You Can't Spreadsheet Your Way Back to Trust
Everything I've laid out so far points in one direction: professionalize. But I want to pause here because I watched a room full of very smart operators and investors wrestle with the other side of that coin.
Aspen's Project Play found that family spending on youth sports jumped 46% between 2019 and 2024. The highest-income families are outspending the lowest by $1,471 a year on a single sport. That kind of gap attracts politicians, and the summit knew it. One panel tackled how Washington is already paying attention. Another asked point-blank whether the boom is still serving the kids at the center of it.
Good questions. Uncomfortable ones. And the right ones to ask before someone else asks them for you.
You can financial-engineer a roll-up. You cannot spreadsheet your way back to trust once families decide you're taking without giving. The operators who build lasting businesses from here will professionalize hard, add real revenue lines, and still make a 10-year-old feel like the whole thing exists for them.
That's the hardest balance in this entire market. The ones who get it right will be worth a fortune.

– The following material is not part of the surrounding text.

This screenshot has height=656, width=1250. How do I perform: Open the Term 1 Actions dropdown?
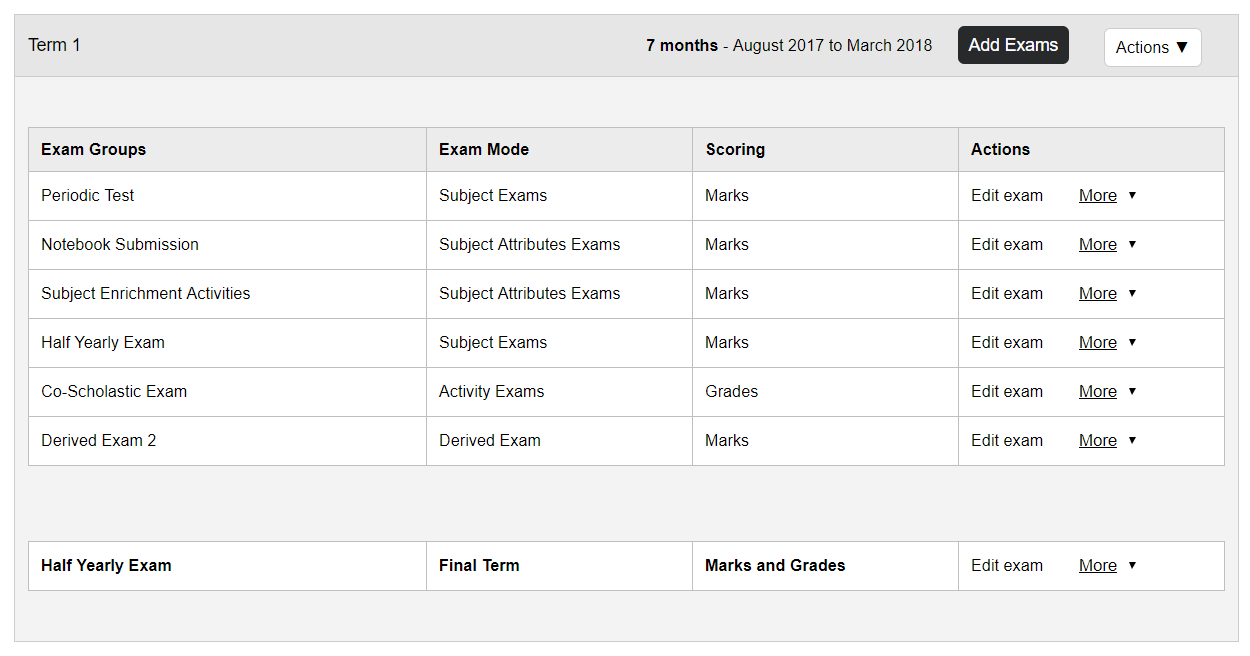1152,47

Ultimately, This Is Just Capitalism
If I'm being honest, the thing that hung with me on the drive back wasn't the deal activity or the tech. It was affordability.
Youth sports have gotten expensive enough that good kids are getting priced out, and that's a problem whether you care about fairness or not. A product that only works at the top of the income distribution has a ceiling, and a ceiling in this business turns into a regulator with a clipboard.

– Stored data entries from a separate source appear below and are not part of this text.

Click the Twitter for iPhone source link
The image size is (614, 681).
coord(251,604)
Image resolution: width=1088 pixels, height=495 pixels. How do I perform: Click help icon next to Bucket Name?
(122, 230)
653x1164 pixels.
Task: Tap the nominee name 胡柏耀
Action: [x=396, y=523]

That one falls to operators. Elite travel isn't going anywhere, and shouldn't, but there has to be a working version of this game for the rec-league family and the kid who just wants to be on the team with his buddies. Build a ladder, or somebody will build it around you.
The market is probably going to push in that direction anyway. Families who can't pay go find something cheaper, something cheaper grows, and the operators who figure out how to run real margin at lower price points are the ones who survive the squeeze. Which is exactly why those eight revenue lines matter. Price discovery doing its thing.
Step back from all of it, though, and this isn't a morality play. The PE money, the VC bets, the $40 billion figure everyone loves to quote, none of it is inherently good or bad. It's a fragmented growing market with recurring revenue, and capital was always going to find it.
Where Youth Sports Go from Here
So, where does all of this land? I'll give you four predictions I'd put money behind.
More Consolidation Across the Board: Clubs, facilities, software, media. The market is still wildly fragmented, and capital is already in motion. That wave doesn't slow down.
Pure Software Gets Harder to Sell on Its Own: The platforms that win will be the ones stitching together full operating stacks, not shipping features in isolation.
Value Per Athlete Becomes the Metric That Matters: Film, stats, recruiting distribution, sponsorship, smoother parent experience. Stack those layers, and you have a business. Skip them, and you're competing on price with the guy down the road.
Trust Stays the Biggest Moat: With families, coaches, and local communities. The least sexy competitive advantage in youth sports is still the most durable one.
I walked out of Philly thinking about one question. Every operator in youth sports is about to hear it from families, investors, and regulators at the same time: What exactly are we paying for? The ones with a good answer will build generational businesses. The ones without one will get acquired by someone who does. I've seen that movie enough times to know how it ends.